A notícia de que o jovem sumira foi dada na própria quarta pelo "Estado de S.Paulo" e pelo "Jornal da Tarde". A Folha só "entrou" no caso na edição de quinta-feira, com chamada na Primeira Página e destaque na capa de Cotidiano.
No entanto, seu material era frio, apoiado basicamente nos dados da polícia e de um parente.
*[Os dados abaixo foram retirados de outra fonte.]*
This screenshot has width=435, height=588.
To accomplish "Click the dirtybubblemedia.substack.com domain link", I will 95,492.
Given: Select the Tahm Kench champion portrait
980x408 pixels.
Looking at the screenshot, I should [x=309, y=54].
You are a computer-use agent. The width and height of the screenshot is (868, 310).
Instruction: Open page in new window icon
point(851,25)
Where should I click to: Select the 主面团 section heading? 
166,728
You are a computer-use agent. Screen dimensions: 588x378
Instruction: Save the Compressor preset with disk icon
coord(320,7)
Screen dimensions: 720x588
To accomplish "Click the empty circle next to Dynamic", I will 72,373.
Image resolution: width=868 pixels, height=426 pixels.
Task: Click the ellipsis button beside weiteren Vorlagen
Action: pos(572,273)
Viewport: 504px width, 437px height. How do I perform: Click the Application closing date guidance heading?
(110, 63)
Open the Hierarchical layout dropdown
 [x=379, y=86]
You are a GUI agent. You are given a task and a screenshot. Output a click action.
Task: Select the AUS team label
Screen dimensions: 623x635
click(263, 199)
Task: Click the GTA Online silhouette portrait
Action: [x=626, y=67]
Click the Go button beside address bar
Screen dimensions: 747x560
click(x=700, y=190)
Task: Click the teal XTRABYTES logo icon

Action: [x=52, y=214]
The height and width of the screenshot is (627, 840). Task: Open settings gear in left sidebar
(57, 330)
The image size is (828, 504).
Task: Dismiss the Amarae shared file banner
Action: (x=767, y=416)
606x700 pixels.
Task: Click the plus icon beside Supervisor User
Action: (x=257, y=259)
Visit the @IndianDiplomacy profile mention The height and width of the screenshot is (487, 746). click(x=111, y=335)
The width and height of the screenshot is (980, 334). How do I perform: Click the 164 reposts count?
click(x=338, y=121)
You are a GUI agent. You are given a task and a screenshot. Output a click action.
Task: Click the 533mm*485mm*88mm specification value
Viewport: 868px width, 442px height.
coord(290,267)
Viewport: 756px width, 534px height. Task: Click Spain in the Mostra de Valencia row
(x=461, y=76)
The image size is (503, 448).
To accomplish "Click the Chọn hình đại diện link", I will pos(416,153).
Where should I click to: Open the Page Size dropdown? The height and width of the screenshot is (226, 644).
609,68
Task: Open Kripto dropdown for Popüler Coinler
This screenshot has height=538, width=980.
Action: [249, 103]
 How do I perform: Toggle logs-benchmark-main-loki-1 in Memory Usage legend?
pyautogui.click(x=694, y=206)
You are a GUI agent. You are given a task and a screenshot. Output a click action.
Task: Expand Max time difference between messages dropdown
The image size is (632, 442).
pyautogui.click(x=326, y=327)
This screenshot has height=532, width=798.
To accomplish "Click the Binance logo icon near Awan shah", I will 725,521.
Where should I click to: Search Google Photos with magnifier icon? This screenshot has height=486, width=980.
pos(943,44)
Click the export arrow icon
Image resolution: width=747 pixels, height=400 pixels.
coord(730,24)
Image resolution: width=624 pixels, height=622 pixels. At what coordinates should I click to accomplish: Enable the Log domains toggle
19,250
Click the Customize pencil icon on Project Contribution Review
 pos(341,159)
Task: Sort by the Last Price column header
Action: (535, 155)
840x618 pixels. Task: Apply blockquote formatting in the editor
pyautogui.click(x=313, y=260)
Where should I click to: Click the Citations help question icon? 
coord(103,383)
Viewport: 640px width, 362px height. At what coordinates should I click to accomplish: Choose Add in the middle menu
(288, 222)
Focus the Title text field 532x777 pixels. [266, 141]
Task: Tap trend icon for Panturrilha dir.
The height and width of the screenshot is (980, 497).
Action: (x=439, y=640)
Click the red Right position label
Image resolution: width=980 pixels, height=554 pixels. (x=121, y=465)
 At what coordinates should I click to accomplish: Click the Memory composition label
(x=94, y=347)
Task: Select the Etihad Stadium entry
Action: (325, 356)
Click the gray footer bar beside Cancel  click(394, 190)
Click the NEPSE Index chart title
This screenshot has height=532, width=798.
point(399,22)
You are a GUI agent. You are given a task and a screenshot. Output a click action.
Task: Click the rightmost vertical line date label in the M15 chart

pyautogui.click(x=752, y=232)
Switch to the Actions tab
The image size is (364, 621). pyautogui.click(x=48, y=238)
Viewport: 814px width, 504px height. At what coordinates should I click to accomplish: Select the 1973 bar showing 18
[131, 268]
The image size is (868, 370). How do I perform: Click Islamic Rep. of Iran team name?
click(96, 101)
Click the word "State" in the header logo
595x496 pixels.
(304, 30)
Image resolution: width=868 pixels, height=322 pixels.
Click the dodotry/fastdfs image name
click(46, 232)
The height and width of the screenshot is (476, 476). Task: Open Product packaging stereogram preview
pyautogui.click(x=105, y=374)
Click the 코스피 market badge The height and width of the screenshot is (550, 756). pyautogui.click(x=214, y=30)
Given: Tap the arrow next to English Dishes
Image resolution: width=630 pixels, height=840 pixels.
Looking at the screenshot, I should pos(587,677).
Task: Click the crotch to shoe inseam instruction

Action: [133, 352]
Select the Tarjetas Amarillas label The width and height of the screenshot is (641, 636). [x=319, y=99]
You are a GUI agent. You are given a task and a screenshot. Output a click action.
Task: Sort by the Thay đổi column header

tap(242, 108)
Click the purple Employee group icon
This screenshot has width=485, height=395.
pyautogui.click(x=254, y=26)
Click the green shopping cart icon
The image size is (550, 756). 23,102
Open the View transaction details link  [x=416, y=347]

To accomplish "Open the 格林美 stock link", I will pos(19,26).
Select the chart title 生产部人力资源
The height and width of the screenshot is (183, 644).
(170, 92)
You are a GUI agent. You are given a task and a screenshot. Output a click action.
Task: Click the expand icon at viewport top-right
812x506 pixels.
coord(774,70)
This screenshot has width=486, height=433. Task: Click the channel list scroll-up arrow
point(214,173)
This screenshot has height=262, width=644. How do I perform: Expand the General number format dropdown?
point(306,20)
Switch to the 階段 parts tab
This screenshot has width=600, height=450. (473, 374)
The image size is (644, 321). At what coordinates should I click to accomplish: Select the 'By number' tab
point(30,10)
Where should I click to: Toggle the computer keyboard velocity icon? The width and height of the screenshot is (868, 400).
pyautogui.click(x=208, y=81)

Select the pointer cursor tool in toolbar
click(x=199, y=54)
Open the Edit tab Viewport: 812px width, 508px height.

Nada se publicou sobre o perfil do jovem, nenhuma imagem dele nem declarações de colegas.
O "Estado", por exemplo, editou fotos do resgate do corpo, um retrato "3 x 4" de Cominelli e entrevista, com foto, do pai.
Com exceção de uma parte dos exemplares da edição nacional (que receberam página inteira com fotos, declarações e detalhes de como foi o enterro do rapaz na sua cidade, Cerqueira César, ao qual compareceram 3 mil dos 15 mil habitantes), a Folha manteve o assunto, sexta-feira, apenas em uma página interna, "abaixo da dobra" (na parte inferior da página).
Tal tratamento superficial reflete, a meu ver, falta de sensibilidade para uma história cujos ingredientes e cujo mistério -ainda vivo- tocam fortemente os leitores do jornal.
Não deixa de ser irônico: enquanto o corpo de Cominelli provavelmente já boiava no rio, o alto da página C6 da Folha trazia, na segunda-feira, o seguinte título: "Obra no Tietê reduz chances de inundação".

Galdino
O terceiro caso teve uma constituição mais estranha.
Na terça, Luís Nassif reproduziu em sua coluna, em Dinheiro, a informação de que um dos rapazes presos pelo assassinato do índio Galdino Jesus dos Santos, em Brasília, tentou cortar o próprio pescoço na cela do presídio na tarde do último dia 15, poucos dias depois da publicação de uma série de reportagens nos principais jornais -Folha inclusive- sobre privilégios de que ele e seus cúmplices estariam gozando no regime prisional.
O tema dos tais "privilégios" é controverso. Mas o que mais chama a atenção, aqui, é que a suposta tentativa de suicídio do rapaz não foi noticiada pela mídia, apesar do vasto espaço dedicado poucos dias antes às tais "mordomias".
Na quarta, o "Globo" publicou uma nota repetindo o que Nassif divulgara. Na Folha, nem isso se viu. O jornal não retomou aquelas informações básicas nem produziu uma reportagem para complementá-las, a fim de oferecer dados ao leitor que, naturalmente, não busca notícia policial em colunas de Dinheiro.

 

Em tempo: sobre este último caso, a Secretaria de Redação informa ao ombudsman que a reportagem do jornal foi e continua indo atrás da história, em Brasília, mas que ninguém, até o momento, quis confirmá-la oficialmente.